▸ **Exercise 1**:
Answer these from the Flowman configuration properties page below, one per line, marked as the questions are:
(a) What is the default value of flowman.externalCatalog.ignoreErrors?
(b) Since which Flowman version has flowman.workaround.analyze_partition existed?
(c) In the example config, what value is given for spark.sql.session.timeZone?

▸ **Excerpt provided**:
══════════════════════════════

Configuration Properties

Flowman supports some configuration properties, which influence the behaviour. These properties either can be set on the command line via --conf (See flowexec documentation), or in the config section of the flow specification (see module documentation) or in the namespace configuration (see namespace documentation)

List of Configuration Properties

General Properties

  • flowman.spark.enableHive (type: boolean) (default:true) If set to false, then Hive support will be disabled in Flowman.
  • flowman.home (type: string) Contains the home location of the Flowman installation. This will be set implicitly by the system environment variable FLOWMAN_HOME.
  • flowman.conf.directory (type: string) Contains the location of the Flowman configuration directory. This will be set implicitly by the system environment variable FLOWMAN_CONF_DIR or FLOWMAN_HOME.
  • flowman.plugin.directory (type: string) Contains the location of the Flowman plugin directory. This will be set implicitly by the system environment variable FLOWMAN_PLUGIN_DIR or FLOWMAN_HOME.
  • flowman.hive.analyzeTable (type: boolean) (default:true) If enabled (i.e. set to true), then Flowman will perform a ANALYZE TABLE for all Hive table updates.
  • flowman.impala.computeStats (type: boolean) (default:true) If enabled (i.e. set to true), then Flowman will perform a COMPUTE STATS within the Impala Catalog plugin whenever a Hive table is updated. The REFRESH statements will always be executed by the plugin.
  • flowman.externalCatalog.ignoreErrors (type: boolean) (default:false) If enabled (i.e. set to true), then Flowman will ignore all errors from external catalogs like Impala. This is desired in many cases, such that these will not block processing.

Workarounds

Sometimes some workarounds are required, especially for non-quite-open-source Big Data platforms.

  • flowman.workaround.analyze_partition (type: boolean) (since Flowman 0.18.0) Enables a workaround for CDP 7.1, where ANALYZE TABLES wouldn’t always work correctly (especially in unittests). The workaround is enabled per default if the Spark version matches ?.?.?.7.?.?.?.+ (i.e. 2.4.0.7.1.6.0-297) AND if the Spark repository url contains “cloudera”.

Example

You can set the properties either at namespace level or at project level in the config section as follows:

# default-namespace.yml

config:
  # Generic Spark configs  
  - spark.sql.suffle.partitions=20
  - spark.sql.session.timeZone=UTC
  # Flowman specific config  
  - flowman.workaround.analyze_partition=true
  - flowman.default.relation.migrationStrategy=FAIL

══════════════════════════════

▸ **Source material**:

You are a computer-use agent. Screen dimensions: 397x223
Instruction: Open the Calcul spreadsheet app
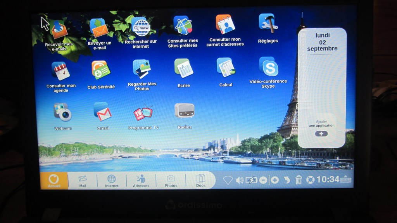click(226, 67)
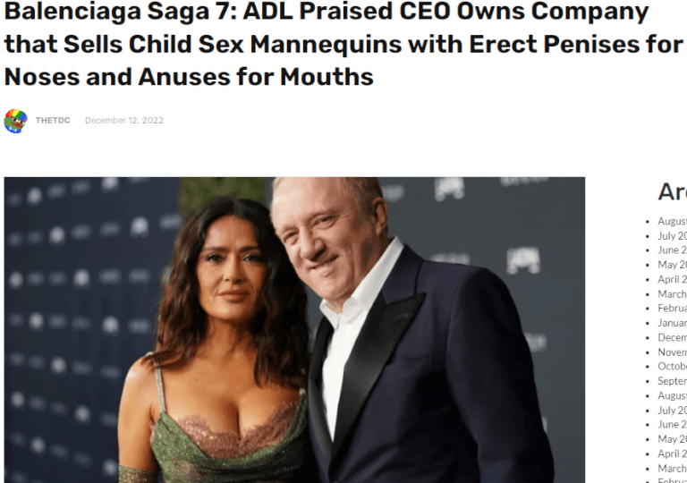The height and width of the screenshot is (483, 687).
Task: Click the December 12, 2022 post date
Action: (124, 121)
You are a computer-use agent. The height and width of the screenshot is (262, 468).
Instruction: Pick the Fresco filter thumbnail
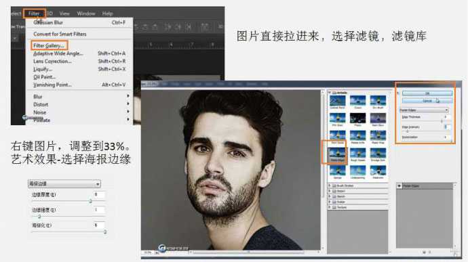tap(358, 118)
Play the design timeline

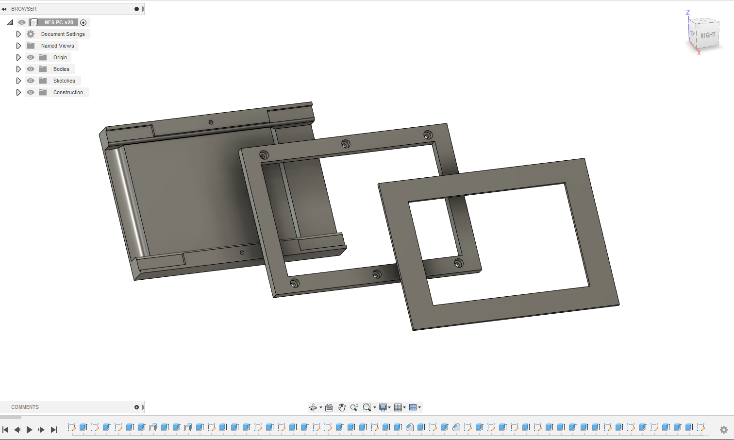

══════════════════════════════

▸ **Exercise 2**:
Please extract every line of the records in Block 1 word for word, leaving out the pictures.

▸ **Complete output 1**:
(a) false
(b) 0.18.0
(c) UTC

▸ **Complete output 2**:
You are a computer-use agent. Screen dimensions: 397x223
Instruction: Open the Calcul spreadsheet app
click(226, 67)
The height and width of the screenshot is (483, 687).
Task: Click the December 12, 2022 post date
Action: (124, 121)
You are a computer-use agent. The height and width of the screenshot is (262, 468).
Instruction: Pick the Fresco filter thumbnail
tap(358, 118)
Play the design timeline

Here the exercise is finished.